A month has passed since the campaign ended, so I’ve had a chance to reflect in how I went about it. One of the best pieces of advice that I got about how to handle a Kickstarter came from a friend who has backed a lot of campaigns; he advised me that backers like to get something that they won’t be able to get if they wait until after publication to buy your game — unique material items, like special dice or other such components.

This advice cuts against my argument that crowdfunding is simply a demotic, modern version of the noble patronage system of yore, in which wealthy aristocrats backed the arts both out of genuine interest and just so they could bask in the reflected glory of creativity. After all, Lord Chesterfield famously ticked off Samuel Johnson because he tried to claim more credit for backing Johnson’s Dictionary than he deserved, not because he asked for a higher-level reward than the one for which he had paid. Nor did he expect a special variant cover or different words than je would see if he waited and bought a copy on Amazon. 

But my friend’s point still made sense to me. After all, those of us who are not fabulously wealthy are conditioned to act like consumers rather than benefactors. We expect tangible value in return for our money, so we will always act accordingly. Not even PBS expects its viewers to be pure altruists, which is why they give out tote bags and coffee table books in exchange for your pledge.

But promo cards and custom dice don’t really go with a D&D mini-module. I had already thought to use my autograph as a sweetener. A signed copy might fetch something in the Gen Con auction someday if Places by the Way comes a runaways success. But I admit that at that this point, this sounds like betting on penny stocks..

That’s when the idea hit me to come up with an Easter egg, drop it into The Village of Datkharrow, and create a “limited” edition of the module that would only be available to Kickstarter backers. For those of you who have paid no attention to digital games (or fooled around with a DVD UI) over the last 25 years or so, an Easter egg is an amusing bit of unadvertised content that you can activate by issuing a certain command under a certain set of circumstances. An Easter egg was originally something that the programmers would slip into the release version as a lark. But the concept proved so popular that at one point they were practically de rigeur — couldn’t be a self-respecting PC or video game without them.

At that point, both manuscripts for Places by the Way #1 were finished, and I had no desire to submit The Village of Darkharrow to a rewrite of any kind.  The Easter egg concept suggested that I could drop in an addition to one of the encounters that would differentiate the Limited Edition without any effect on either the encounter or the module as a whole. In other words, I wouldn’t have to go back through the whole manuscript and make sure all the pieces still fit together.

I won’t give out any spoilers about the Easter egg in The Village of Darkharrow Limited Edition, at least not yet. But it’s a doozy, if I do say so myself. It turned out pretty well for something that came right off the cuff. As a result, I feel comfortable laying out the following rules that will guide my future use of Easter eggs in Places by the Way:

1) Every Limited Edition of a Places by the Way module will have at least one such Easter egg in it.
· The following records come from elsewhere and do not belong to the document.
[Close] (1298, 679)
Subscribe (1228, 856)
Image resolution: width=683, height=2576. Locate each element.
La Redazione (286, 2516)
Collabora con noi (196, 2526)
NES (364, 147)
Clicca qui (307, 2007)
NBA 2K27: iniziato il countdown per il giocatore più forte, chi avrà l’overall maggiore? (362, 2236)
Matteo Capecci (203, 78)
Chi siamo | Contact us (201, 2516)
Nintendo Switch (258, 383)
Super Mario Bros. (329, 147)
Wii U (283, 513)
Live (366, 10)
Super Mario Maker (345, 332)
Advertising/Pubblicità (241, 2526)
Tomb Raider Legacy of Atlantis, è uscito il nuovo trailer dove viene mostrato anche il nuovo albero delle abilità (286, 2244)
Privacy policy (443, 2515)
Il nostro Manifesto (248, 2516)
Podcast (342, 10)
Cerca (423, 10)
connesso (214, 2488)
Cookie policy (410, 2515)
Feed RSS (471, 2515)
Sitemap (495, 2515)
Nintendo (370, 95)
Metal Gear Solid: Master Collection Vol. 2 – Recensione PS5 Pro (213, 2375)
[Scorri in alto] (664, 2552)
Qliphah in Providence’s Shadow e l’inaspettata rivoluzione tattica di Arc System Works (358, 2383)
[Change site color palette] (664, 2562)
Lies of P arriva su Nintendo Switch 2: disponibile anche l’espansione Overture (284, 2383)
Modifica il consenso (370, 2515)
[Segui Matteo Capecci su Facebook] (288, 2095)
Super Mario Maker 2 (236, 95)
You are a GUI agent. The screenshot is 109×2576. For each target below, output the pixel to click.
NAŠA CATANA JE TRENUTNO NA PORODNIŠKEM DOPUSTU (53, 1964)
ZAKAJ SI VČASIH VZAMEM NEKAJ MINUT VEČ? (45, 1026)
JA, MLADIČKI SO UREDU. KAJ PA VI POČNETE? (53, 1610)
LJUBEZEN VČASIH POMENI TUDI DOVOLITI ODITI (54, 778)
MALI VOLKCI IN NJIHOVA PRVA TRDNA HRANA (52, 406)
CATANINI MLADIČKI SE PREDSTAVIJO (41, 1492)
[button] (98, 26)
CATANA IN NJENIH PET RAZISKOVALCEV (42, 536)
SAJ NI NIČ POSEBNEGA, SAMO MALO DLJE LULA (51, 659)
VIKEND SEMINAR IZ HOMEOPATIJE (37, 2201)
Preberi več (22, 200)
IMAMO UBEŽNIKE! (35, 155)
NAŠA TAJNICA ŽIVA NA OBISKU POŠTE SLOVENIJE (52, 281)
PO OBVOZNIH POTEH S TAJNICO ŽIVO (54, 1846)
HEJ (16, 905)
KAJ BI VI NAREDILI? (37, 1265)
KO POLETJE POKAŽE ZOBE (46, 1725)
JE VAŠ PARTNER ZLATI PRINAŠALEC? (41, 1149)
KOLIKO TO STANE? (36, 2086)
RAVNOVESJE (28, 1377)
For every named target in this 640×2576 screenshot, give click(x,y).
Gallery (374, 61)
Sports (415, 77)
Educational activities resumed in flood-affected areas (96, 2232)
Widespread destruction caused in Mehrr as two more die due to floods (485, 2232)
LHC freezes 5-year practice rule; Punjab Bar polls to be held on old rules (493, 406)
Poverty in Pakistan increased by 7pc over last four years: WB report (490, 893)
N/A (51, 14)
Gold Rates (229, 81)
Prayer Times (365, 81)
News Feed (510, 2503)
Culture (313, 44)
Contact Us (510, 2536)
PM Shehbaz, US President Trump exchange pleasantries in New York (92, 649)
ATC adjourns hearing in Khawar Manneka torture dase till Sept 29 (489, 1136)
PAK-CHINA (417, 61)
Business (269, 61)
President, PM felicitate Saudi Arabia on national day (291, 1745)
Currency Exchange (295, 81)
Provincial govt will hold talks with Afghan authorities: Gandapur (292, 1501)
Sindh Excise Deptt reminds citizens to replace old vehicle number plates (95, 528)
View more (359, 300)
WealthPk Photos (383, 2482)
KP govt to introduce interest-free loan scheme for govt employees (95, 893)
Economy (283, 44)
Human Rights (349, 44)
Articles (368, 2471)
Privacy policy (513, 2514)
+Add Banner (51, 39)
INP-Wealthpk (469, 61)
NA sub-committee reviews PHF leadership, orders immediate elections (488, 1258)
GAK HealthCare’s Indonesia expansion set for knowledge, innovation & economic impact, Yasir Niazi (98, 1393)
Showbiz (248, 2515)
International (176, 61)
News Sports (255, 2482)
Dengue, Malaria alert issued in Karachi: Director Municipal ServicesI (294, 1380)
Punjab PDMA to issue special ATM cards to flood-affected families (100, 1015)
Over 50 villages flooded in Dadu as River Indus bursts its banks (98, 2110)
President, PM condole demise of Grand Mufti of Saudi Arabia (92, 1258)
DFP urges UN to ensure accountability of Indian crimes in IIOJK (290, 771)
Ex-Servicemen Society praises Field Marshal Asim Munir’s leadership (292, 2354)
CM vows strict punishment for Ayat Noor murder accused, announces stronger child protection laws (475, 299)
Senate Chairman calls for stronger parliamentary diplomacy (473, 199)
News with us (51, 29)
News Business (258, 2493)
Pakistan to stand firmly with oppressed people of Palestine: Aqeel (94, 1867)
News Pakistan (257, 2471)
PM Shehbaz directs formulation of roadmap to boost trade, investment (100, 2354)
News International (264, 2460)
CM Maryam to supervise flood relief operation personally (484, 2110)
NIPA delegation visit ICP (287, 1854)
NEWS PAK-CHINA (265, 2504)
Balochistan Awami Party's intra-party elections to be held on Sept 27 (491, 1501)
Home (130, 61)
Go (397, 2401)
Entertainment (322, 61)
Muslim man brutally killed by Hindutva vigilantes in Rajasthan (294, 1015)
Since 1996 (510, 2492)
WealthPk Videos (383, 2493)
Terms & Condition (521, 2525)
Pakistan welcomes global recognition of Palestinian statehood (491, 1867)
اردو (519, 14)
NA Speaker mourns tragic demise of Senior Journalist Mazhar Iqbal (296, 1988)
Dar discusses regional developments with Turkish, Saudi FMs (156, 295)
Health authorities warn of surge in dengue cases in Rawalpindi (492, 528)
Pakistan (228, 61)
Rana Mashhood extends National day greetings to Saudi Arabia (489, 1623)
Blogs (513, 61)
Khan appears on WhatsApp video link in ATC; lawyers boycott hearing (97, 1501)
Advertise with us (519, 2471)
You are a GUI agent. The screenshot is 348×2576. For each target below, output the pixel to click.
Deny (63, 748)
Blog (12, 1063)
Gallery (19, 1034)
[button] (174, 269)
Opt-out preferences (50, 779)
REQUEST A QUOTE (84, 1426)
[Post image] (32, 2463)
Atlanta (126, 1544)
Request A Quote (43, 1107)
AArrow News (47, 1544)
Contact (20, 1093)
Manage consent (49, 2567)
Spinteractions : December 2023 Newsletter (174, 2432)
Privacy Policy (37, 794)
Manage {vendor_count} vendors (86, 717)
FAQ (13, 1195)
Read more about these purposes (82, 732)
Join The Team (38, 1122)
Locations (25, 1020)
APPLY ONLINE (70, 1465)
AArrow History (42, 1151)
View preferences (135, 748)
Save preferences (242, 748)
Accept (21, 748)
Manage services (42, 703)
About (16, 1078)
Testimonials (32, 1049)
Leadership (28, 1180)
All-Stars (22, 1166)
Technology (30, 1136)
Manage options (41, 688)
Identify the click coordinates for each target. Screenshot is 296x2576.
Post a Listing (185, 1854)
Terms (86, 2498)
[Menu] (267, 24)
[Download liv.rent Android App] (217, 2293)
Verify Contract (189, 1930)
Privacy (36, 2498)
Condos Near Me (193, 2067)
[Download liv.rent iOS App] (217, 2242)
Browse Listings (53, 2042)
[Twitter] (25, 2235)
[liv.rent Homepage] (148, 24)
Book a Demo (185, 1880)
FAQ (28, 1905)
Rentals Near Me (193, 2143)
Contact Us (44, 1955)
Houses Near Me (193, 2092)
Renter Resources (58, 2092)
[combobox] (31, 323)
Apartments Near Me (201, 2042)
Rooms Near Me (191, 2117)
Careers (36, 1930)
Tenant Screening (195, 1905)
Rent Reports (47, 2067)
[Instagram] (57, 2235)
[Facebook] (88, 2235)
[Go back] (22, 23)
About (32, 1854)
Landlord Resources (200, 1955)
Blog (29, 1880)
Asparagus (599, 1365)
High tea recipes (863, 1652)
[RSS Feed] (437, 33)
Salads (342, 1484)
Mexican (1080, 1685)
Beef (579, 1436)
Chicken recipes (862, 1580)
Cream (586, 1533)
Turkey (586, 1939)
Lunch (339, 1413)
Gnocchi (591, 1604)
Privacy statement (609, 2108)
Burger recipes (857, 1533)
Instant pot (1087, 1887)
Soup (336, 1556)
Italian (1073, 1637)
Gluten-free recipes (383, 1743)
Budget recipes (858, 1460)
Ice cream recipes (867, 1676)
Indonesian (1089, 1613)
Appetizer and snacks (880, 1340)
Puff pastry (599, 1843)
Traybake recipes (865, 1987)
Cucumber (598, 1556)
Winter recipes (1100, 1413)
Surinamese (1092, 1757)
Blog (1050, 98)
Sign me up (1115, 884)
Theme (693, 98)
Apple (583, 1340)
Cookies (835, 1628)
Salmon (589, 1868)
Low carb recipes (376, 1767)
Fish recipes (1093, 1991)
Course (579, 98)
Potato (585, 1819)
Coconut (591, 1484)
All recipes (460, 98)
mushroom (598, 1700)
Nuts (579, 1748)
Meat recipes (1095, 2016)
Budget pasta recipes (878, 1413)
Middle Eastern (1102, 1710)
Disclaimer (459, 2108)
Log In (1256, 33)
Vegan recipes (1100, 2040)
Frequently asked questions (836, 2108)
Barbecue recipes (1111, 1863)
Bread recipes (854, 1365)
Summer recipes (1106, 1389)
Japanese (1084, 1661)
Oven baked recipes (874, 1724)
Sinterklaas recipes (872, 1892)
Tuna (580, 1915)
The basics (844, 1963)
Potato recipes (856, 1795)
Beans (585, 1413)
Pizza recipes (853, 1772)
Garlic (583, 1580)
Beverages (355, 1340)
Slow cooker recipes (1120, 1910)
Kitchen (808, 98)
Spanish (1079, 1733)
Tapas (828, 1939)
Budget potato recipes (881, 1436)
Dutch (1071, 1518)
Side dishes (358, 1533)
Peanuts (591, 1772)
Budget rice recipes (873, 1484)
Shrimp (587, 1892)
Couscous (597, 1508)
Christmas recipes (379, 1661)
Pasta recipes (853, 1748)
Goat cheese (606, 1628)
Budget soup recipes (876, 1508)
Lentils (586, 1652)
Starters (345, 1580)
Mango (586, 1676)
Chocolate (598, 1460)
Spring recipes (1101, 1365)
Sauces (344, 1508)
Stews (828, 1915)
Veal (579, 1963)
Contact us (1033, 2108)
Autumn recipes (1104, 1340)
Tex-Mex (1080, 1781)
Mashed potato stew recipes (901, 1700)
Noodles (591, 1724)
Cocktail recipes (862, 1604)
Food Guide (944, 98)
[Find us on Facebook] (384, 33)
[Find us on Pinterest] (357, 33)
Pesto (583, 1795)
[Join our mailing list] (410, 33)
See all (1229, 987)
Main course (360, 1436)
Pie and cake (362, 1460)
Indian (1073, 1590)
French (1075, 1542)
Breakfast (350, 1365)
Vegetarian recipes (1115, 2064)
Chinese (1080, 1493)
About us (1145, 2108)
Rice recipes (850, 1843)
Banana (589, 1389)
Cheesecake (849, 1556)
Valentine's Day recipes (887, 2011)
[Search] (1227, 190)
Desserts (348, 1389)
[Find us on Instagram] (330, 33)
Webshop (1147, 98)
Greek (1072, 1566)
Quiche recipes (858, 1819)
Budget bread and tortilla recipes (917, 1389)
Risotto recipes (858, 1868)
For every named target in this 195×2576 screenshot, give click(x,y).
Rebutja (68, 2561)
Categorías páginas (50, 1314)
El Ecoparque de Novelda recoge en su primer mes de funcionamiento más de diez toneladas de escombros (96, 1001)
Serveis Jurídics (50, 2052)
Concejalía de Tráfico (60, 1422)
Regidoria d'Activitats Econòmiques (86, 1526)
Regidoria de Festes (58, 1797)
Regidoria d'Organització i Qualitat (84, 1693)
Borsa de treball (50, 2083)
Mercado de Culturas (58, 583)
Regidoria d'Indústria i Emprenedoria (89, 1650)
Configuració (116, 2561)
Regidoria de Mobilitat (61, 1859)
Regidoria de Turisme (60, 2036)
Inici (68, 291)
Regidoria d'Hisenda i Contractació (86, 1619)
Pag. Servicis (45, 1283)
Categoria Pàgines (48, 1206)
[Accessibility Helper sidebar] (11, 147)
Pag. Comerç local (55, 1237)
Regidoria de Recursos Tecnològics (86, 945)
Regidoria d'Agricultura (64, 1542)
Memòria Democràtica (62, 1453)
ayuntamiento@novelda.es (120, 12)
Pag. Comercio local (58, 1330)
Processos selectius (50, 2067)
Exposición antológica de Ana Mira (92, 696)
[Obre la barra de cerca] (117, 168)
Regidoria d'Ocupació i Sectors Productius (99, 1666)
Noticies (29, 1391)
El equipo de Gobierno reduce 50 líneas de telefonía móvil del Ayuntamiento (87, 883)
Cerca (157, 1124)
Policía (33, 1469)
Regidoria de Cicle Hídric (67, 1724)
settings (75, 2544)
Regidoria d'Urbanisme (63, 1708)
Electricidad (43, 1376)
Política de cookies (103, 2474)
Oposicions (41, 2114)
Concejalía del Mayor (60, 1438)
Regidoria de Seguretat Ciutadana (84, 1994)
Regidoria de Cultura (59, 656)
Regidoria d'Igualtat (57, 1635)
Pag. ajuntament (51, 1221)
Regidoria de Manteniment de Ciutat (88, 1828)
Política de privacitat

This will distinguish the Limited Edition from the version that will be made available for general sale.

2) The Easter egg will not materially change the encounter in which it is embedded, nor will it affect the overall course or nature of the module.

3) But it will have real amusement value all its own, I’ll try not to get too obscure with the references, so that at least someone in your group should be able to say, “Ah, I see what the designer did there.”

4) At the same time, the Easter egg will also provide the party with something of unusual material value. Savoring a clever joke is all well and good, but it just isn’t D&D without treasure. Besides, a special item reminds you of how and where you got it, so it’s all part of creating a memorable moment within a campaign.